May. 5th, 2023 12:41 pm
lightreads: a partial image of a etymology tree for the Indo-European word 'leuk done in white neon on black'; in the lower left is (Default)
Where Love Grows by Jay Northcote

M/M contemporary about a former gardener recovering from serious illness and a software guy recovering from addiction and mental illness. This had a lot of surface things I ought to like, but fell into that horrible romance trap where the author just shoves the two protagonists together in a house for romance reasons and that’s it, that’s the book. They each have a token friend whose only function, at least by the point I stopped, was to comment on the protagonist’s life. I genuinely like slow, deeply internal books, but you’ve gotta be a lot better at writing interesting people for this to work.

Noumenon by Marina J. Lostetter

Picked up because it’s about a space expedition to examine a mystery big dumb space object, bonus clones, and I was in the mood for scifi explorations with generations stuff after some Adrian Tchaikovsky.
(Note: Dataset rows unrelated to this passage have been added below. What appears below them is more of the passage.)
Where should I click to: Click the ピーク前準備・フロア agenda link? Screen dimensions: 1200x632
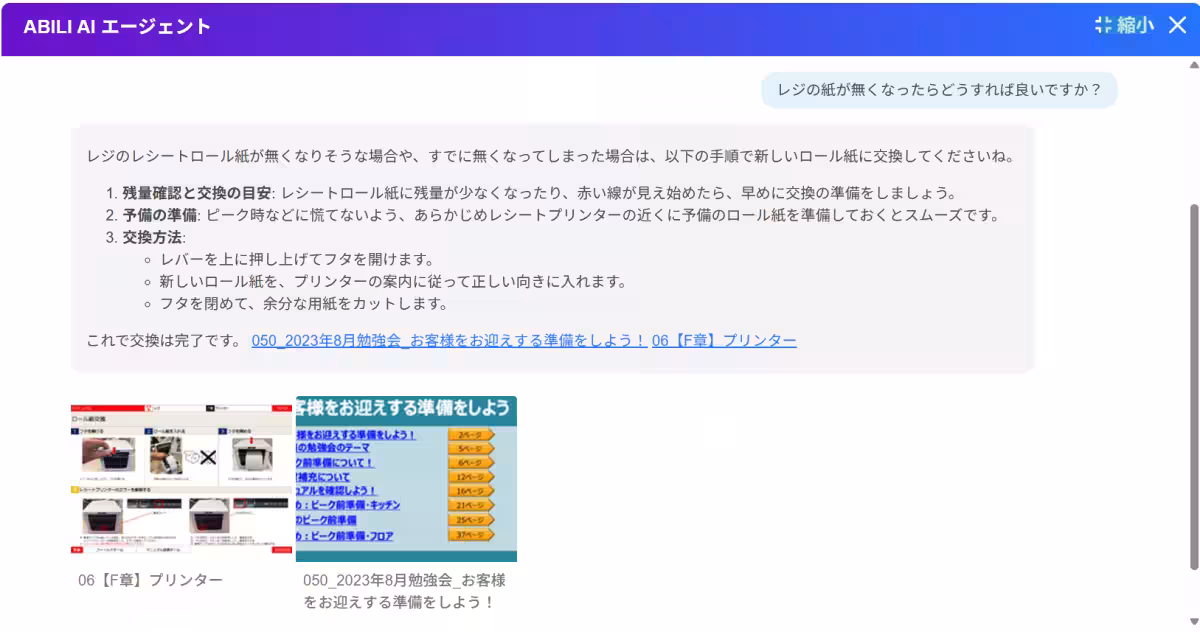click(x=345, y=533)
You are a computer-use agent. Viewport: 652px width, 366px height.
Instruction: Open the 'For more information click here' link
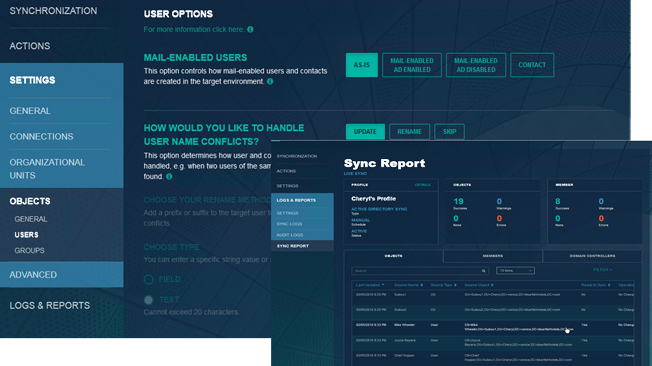click(x=193, y=30)
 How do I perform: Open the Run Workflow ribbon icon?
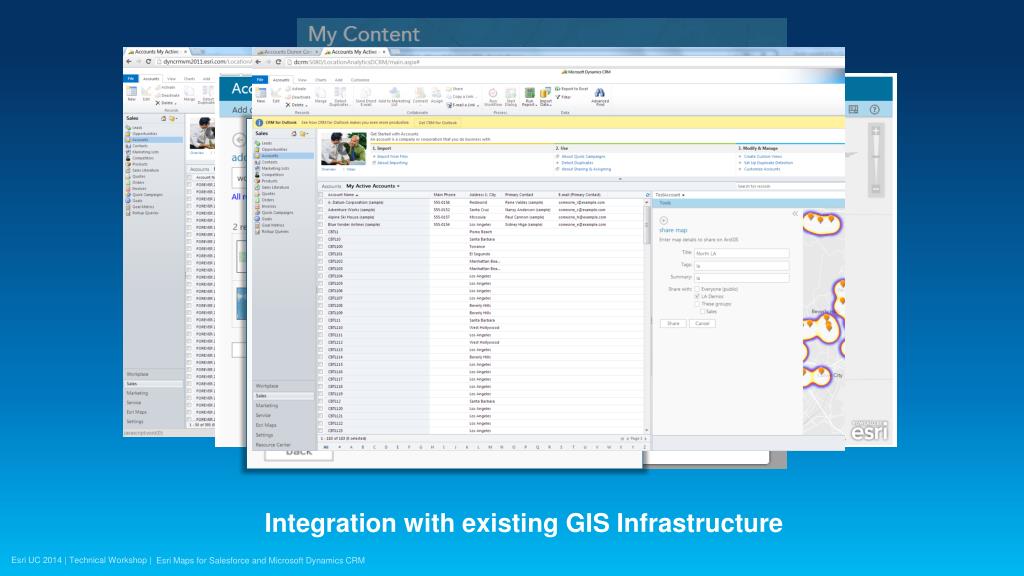pyautogui.click(x=493, y=93)
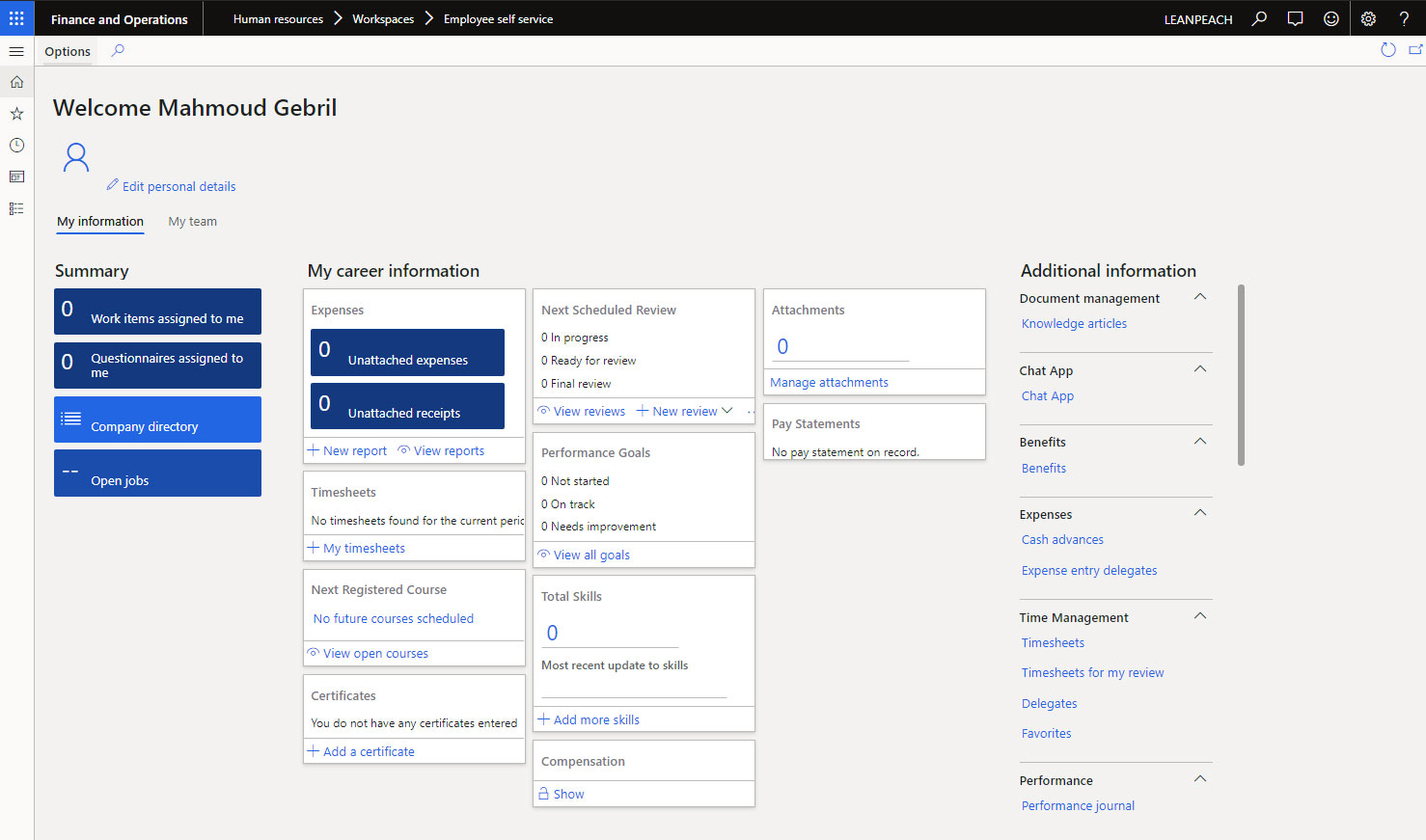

I could barely choke down 7% of this. It probably suffered mightily by coming right after Tchaikovsky, who is generally great. Maybe I would have stuck with this at a different time. But as it was I said “uh-oh” out loud when the prose n the first page thudded laboriously along. It’s just not a good sign when the professional audio book performer is killing themselves to sell the dialogue, and it’s still one of those humans don’t talk like that situations.

Fire from Heaven by Mary Renault

This has been on my TBR, in its various incarnations, for twenty years. It’s a shame that this really is not working for me now, because (1) this is an important artifact of queer culture, (2) it is actually pretty good, and (3) I surely would have been way into this at various points in the past. But now I’m not – my patience for historicals is at an incredible low for reasons I don’t fully understand, and I’m super not in the mood for tragic queers, and there are so so so many more options for queer books now that I know I would like a lot more.
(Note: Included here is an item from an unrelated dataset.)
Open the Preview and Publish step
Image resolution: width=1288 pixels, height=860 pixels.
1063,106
The End of the Day by Claire North

The one about the guy recruited to be an angel of death, and something something the end of the world. I really like North’s stuff, but woof, this one really did not land. It’s an anti-capitalist screed which, yes, sing it, so when I say that it overplays its hand on this, I really mean it. I could not make my brain stick to this fragmentary, frustrating book with a damp dishrag main character.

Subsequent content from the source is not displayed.